January 24, 2016

A fog storm settled in around us as we worked the rail fence. We started setting posts in the last moments of autumn hoping to beat the winter cold. We didn’t make it. The cold barreled in and uncritical chores became critical and the remaining post and railing took a seat. Those chores ended just in time for winter days who freeze nose hairs as you step out of the house.

Cattle are a curious bunch. So there we were trying to lag rails to the few posts we’d set weeks ago, with steers breathing out great buffs of fog as we worked, each settling a foot above our heads. Before you knew it, it was hard to see Belinda at the end of a sixteen-foot board. You think it an exaggeration? Well, perhaps a bit. Just the same…

I could hear Belinda’s dad scoffing at us as we worked. “Four below zero? Well, let me tell you. I was returning home from school one day when mamma stopped and picked me up. ‘Buddy,’ she said, ‘Don’t you know it is 43 below!! You’ll freeze before you ever get home.’ Four below, …hmpff.” My figures numbed inside unlined leather gloves.

My response was non-verbal, Dad has been gone for nearly three years now, “Yeah, well Bud, that’s what you Swedes and Norwegians get for choosing North Dakota when you arrived in this landscape. Some of us had the good sense to head straight to warm land, like, say, south Texas and California.” The trouble with having in your head conversations is you start countering your own arguments and it is no longer Bud but myself saying, “Oh Yeah, then why the hell are you here at the end of a board in below freezing weather? Damn!” I continued bickering with Bud and myself until the last lag screw is twisted in. We packed up the tools and took them to the shed. Then headed up to the house, the woodstove, a cup of coffee, and verbal conversation—I’m sure I will pick up the conversation with Bud another day.

Father-in-laws can be a pain in the ass. More so, if the relationship deepens and identity transforms from father-in-law to daddy. Being a father-in-law myself, I give this father-in-law pain in the ass thing a fair amount of thought.

Today, Andy is the one figuring out how to live into this father-in-law relationship. I figure pain in the ass father-in-laws are nothing new. They’ve been around ever sense someone came up with the idea of marriage. Andy, I think, has it worse than I did. I mean, can you imagine marrying into a relationship with a father-in-law-pastor? Talk about a pain in the ass.

I head down that road because, after all, look what happened to Moses after he got himself a father-in-law-priest.

Let’s face it, Moses had no idea of what he was getting into when he married Zipporah. Here is an urbanite, who likes his life in the city just fine; who gets himself involved a series of unfortunate events, and who then finds himself in the country. I figure he thought of these folk in this rural landscape as country pumpkins (not in the good sense), but there was no turning around. Then comes along this pretty young woman, Zipporah, to water her daddy’s herd and the next thing he knows is he is married with a father-in-law-herder-priest. It’s bad enough this city boy finds himself herding goats, but he’s got to listen to a priest go on and on every night! Talk about having your world rocked. Imagine, Moses’ has to live into conversations about land, plants, water, sheep, and goats—something he would never imagine growing up—but also has to deal with theological conversations—and a rural theology to boot!

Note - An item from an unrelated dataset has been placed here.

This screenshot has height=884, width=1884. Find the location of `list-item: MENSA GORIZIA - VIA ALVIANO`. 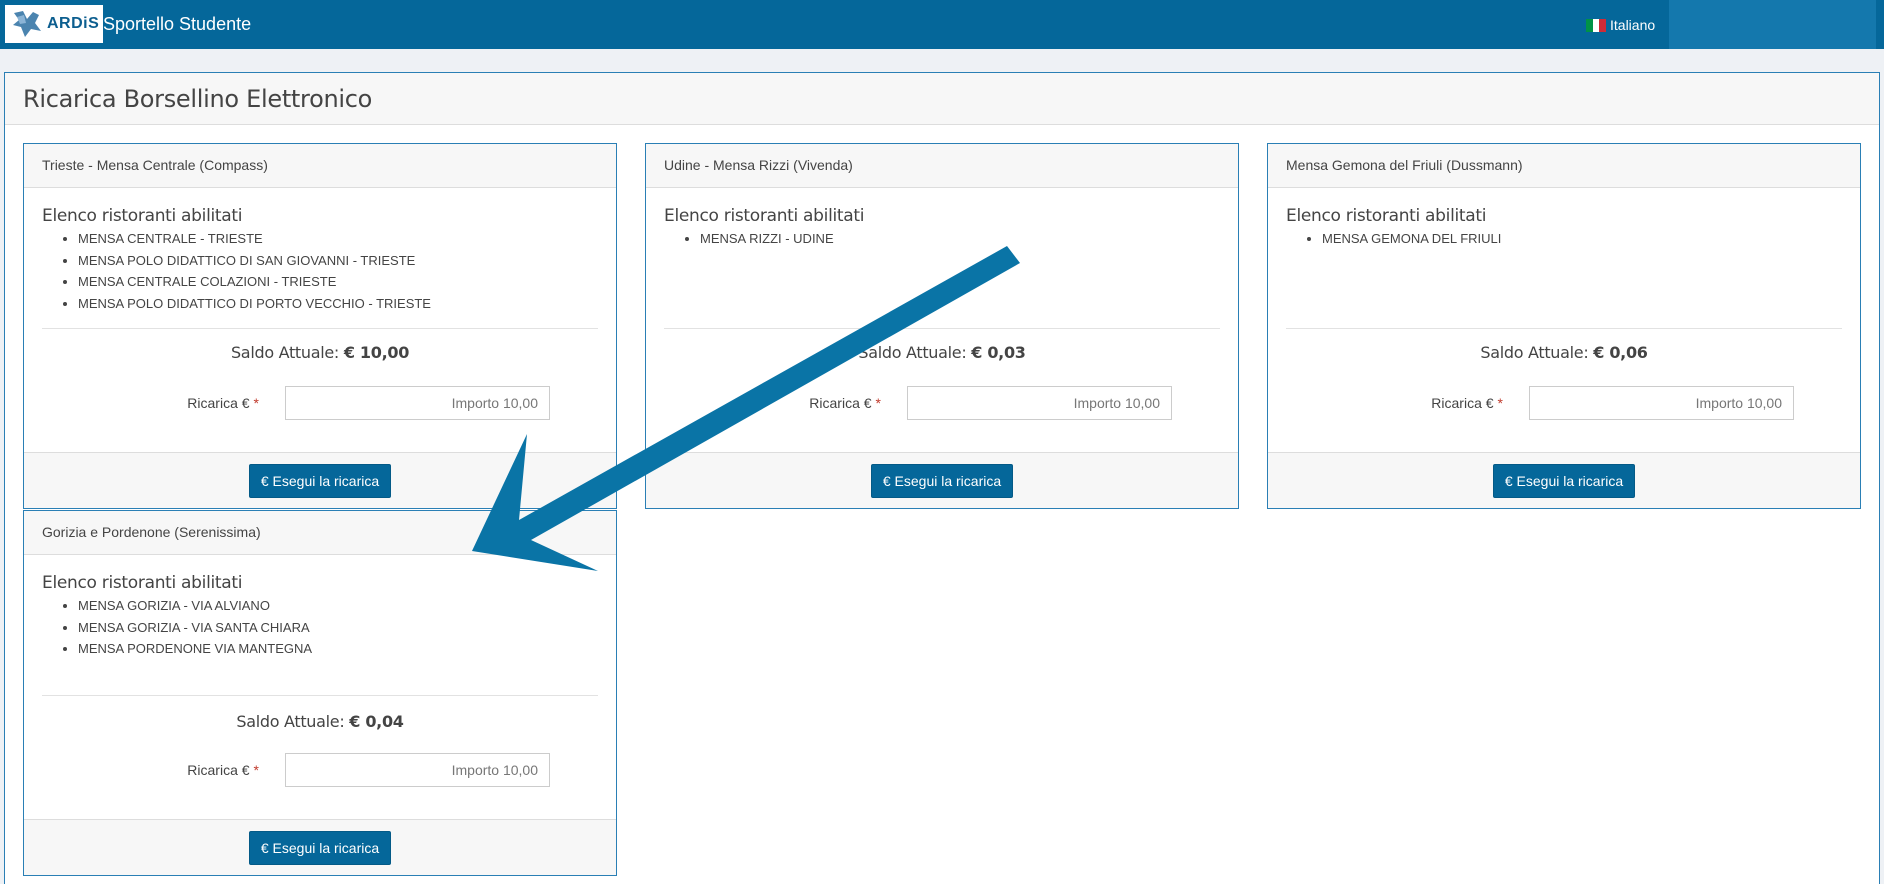

list-item: MENSA GORIZIA - VIA ALVIANO is located at coordinates (338, 606).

Which is why I think of Andy’s father-in-law pain in the ass experience is much different from my own. I imagine, like Jethro, I do not cut the slack I should in conversations of landscape theology or justice. I am sure I am too opinionated on issues of Creation, goats, grass, cows, and soil, and a little too ready to express it.

What I like to think though, is Andy wouldn’t have it any different than I or Moses would. For the most part, pain in the ass father-in-laws at least mean well. The good part, when relationship is done well, the “in-law” goes away, and all there is left is sons and fathers. The best part though, at the end of a cow-breath-fog day, you get to set on the couch, enjoy the heat of a woodstove, have a cup of warm coffee in hand, and sit beside their daughter.